Seabed response to mooring lines for floating offshore wind
About the Project
This PhD scholarship is offered by the EPSRC CDT in Offshore Wind Energy Sustainability and Resilience; a partnership between the Universities of Durham, Hull, Loughborough and Sheffield. The successful applicant will undertake six months of training with the rest of the CDT cohort at the University of Hull before continuing their PhD research at the University of Sheffield.
Floating offshore wind turbines are anchored to the seabed by long mooring lines that must withstand decades of cyclic motion caused by wind, waves, and platform movement. These lines interact dynamically with the seabed, where repeated dragging and settling cause the sediment to deform and form trenches. These evolving seabed features change the line’s mechanical response and can affect the long-term stability and fatigue life of the mooring system. Current engineering design tools represent this interaction in simplified ways, unable to capture the grain-scale processes that govern trenching, remoulding, and pore-pressure variation.
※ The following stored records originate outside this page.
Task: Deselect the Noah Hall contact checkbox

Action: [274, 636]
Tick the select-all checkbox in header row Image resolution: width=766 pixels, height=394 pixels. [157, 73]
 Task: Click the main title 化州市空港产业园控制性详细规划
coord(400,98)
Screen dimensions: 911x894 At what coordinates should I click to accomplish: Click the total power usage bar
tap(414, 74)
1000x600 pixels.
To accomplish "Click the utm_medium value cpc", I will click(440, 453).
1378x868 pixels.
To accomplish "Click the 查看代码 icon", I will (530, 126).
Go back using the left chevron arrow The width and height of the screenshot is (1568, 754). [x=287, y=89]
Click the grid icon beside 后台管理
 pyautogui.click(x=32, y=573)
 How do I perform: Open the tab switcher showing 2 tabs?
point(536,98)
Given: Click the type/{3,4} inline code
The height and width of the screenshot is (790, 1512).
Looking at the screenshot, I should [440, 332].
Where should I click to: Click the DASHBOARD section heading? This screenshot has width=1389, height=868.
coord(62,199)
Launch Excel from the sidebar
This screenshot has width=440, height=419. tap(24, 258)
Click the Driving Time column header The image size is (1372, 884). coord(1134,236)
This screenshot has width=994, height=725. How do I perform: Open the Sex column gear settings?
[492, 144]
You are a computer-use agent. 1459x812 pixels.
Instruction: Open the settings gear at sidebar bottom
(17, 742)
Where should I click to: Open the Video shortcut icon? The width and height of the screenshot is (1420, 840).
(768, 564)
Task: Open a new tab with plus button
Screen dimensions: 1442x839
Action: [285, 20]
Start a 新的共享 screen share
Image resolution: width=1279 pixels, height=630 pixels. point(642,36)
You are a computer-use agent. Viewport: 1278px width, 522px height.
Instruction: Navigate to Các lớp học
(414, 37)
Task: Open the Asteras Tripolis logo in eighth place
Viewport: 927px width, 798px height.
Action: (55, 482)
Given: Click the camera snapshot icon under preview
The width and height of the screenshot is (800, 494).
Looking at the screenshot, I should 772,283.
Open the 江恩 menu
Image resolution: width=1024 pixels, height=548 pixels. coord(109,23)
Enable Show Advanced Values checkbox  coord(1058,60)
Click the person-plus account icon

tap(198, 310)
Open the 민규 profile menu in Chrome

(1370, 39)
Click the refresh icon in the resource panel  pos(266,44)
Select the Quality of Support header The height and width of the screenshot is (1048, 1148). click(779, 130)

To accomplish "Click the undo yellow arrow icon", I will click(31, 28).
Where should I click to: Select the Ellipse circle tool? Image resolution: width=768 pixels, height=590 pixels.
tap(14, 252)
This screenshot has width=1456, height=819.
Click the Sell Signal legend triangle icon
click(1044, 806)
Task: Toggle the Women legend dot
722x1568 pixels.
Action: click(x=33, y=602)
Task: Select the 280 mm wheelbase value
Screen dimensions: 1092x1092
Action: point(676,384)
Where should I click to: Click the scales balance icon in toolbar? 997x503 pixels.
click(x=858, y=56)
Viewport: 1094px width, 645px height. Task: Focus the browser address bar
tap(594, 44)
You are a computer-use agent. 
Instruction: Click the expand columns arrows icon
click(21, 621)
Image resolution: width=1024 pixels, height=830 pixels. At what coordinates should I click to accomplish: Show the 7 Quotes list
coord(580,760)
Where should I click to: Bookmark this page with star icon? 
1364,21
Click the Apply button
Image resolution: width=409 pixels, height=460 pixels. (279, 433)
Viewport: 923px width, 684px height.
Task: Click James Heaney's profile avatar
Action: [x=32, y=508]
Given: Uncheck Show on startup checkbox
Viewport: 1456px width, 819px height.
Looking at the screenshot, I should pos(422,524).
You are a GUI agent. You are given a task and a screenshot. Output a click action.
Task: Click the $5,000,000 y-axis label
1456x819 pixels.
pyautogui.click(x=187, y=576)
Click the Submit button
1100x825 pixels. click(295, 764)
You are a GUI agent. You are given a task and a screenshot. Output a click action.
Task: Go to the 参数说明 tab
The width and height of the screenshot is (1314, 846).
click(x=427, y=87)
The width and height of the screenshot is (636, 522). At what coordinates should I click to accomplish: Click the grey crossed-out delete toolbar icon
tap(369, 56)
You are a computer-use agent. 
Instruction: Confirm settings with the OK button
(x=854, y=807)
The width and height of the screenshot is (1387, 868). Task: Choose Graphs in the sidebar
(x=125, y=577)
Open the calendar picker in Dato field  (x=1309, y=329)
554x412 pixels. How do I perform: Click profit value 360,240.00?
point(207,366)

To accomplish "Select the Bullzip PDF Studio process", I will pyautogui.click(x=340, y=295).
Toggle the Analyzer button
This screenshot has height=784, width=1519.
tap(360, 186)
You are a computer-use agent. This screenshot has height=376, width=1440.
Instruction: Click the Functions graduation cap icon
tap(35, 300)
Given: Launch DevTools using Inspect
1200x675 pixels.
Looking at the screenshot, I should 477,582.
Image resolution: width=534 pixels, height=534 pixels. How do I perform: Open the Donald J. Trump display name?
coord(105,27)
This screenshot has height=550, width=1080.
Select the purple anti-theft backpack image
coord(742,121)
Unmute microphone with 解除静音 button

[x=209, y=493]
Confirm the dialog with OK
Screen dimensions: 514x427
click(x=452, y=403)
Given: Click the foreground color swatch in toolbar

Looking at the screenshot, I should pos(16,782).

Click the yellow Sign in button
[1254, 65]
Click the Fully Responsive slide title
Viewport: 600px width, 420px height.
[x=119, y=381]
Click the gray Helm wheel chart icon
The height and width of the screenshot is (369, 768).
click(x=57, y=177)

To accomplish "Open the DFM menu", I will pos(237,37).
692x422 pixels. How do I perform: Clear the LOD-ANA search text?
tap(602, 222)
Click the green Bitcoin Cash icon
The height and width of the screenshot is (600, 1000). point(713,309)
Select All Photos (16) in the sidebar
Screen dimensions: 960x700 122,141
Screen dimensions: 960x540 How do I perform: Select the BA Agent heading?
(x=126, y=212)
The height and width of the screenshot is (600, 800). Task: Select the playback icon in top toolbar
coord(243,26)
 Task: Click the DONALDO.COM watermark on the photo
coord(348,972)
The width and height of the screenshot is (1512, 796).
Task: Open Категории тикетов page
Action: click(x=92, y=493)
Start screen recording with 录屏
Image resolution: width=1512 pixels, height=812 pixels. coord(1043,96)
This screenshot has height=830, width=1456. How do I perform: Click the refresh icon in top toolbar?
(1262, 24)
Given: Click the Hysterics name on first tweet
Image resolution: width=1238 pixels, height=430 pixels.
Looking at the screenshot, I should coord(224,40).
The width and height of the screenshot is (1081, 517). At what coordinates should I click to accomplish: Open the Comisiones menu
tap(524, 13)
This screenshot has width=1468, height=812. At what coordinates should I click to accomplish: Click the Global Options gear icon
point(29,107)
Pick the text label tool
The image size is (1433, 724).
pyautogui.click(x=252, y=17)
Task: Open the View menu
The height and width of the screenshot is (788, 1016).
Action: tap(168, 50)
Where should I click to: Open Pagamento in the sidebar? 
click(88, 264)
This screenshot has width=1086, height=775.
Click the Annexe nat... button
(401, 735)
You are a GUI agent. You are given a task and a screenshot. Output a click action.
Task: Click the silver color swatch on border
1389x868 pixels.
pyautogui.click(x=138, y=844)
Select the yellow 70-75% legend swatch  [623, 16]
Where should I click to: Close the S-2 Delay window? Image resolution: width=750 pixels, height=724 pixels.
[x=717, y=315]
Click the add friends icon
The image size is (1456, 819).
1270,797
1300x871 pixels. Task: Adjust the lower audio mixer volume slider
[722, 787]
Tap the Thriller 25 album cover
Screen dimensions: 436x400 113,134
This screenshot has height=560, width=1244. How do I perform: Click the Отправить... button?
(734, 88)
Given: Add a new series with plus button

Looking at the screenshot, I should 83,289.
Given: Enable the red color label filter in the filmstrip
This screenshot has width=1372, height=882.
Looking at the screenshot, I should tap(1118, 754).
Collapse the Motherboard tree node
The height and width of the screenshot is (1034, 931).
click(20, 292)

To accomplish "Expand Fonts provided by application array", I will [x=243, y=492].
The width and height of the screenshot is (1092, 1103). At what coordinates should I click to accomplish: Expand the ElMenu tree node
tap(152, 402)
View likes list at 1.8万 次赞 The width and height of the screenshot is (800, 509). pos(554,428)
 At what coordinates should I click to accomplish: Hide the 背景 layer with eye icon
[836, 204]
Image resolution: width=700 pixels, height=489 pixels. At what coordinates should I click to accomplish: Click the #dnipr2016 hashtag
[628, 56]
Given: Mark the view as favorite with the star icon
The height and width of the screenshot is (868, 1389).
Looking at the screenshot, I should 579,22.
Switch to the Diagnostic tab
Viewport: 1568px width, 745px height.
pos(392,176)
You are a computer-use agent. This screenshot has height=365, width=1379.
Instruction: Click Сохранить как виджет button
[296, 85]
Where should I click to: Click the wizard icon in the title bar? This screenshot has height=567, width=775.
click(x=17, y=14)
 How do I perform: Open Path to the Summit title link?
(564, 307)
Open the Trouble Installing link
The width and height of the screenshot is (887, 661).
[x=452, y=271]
This project will develop a new computational model to simulate seabed–mooring interaction at the particle scale. It will combine the Discrete Element Method (DEM), which tracks the motion and contact forces between individual sediment grains, with a lattice-based fluid solver representing the pore water. This coupled approach will make it possible to examine how sediments rearrange, lose strength, and generate excess pore pressures under cyclic loading. Using the Geotechnical Engineering Group’s in-house HYBIRD framework, the student will run high-performance simulations to investigate how soil density, permeability, and loading history influence trench formation and resistance degradation.
The findings will inform improved seabed models for floating wind design, helping the offshore sector develop safer, more reliable, and cost-efficient mooring systems while providing the candidate with advanced training in computational geomechanics and high-performance simulation.
Training & Development
Your training will begin with an intensive six-month programme at the University of Hull, drawing on the expertise and facilities of all four academic partners. It is supplemented by Continuing Professional Development (CPD), which is embedded throughout your 4-year research scholarship giving you a broad understanding of the breadth and depth of current and emerging offshore wind sector needs.
You will receive in-house training on multiphase DEM–LBM modelling and code development using the HYBIRD framework within the Geotechnical Engineering Group. Additional training in high-performance computing and version control will be provided through the University of Sheffield HPC Centre, complemented by CDT and professional workshops on numerical geomechanics and offshore renewables.
Entry Requirements
If you have received a First-class Honours degree, or a 2:1 Honours degree and a Masters, or a Distinction at Masters level with any undergraduate degree (or international equivalents) in Chemistry, Computer Science, Engineering or Physics, we would like to hear from you.
If you have not previously been educated in English, you will be required to provide evidence of your English language ability. We require an IELTS (or equivalent) score of 7.0 overall, with no less than 6.0 in each skill.
Guaranteed Interview Scheme
We offer a Guaranteed Interview Scheme for home fee status candidates who identify as Black or Black mixed or Asian or Asian mixed if they meet the programme entry requirements. This positive action is to support recruitment of under-represented ethnic groups to our programme and is an opt-in process.
Funding Notes
The AURA CDT is funded by EPSRC, allowing us to provide scholarships that cover fees plus a stipend set at the UKRI nationally agreed rates. These are currently £20,780 per annum at 2025/26 rates and will increase in line with the EPSRC guidelines for the subsequent years (subject to progress).
Our CDT scholarships are available to Home (UK) students. To be considered a Home student, you must have no restrictions on how long you can stay in the UK and have been ordinarily resident in the UK for at least 3 years prior to the start of the scholarship.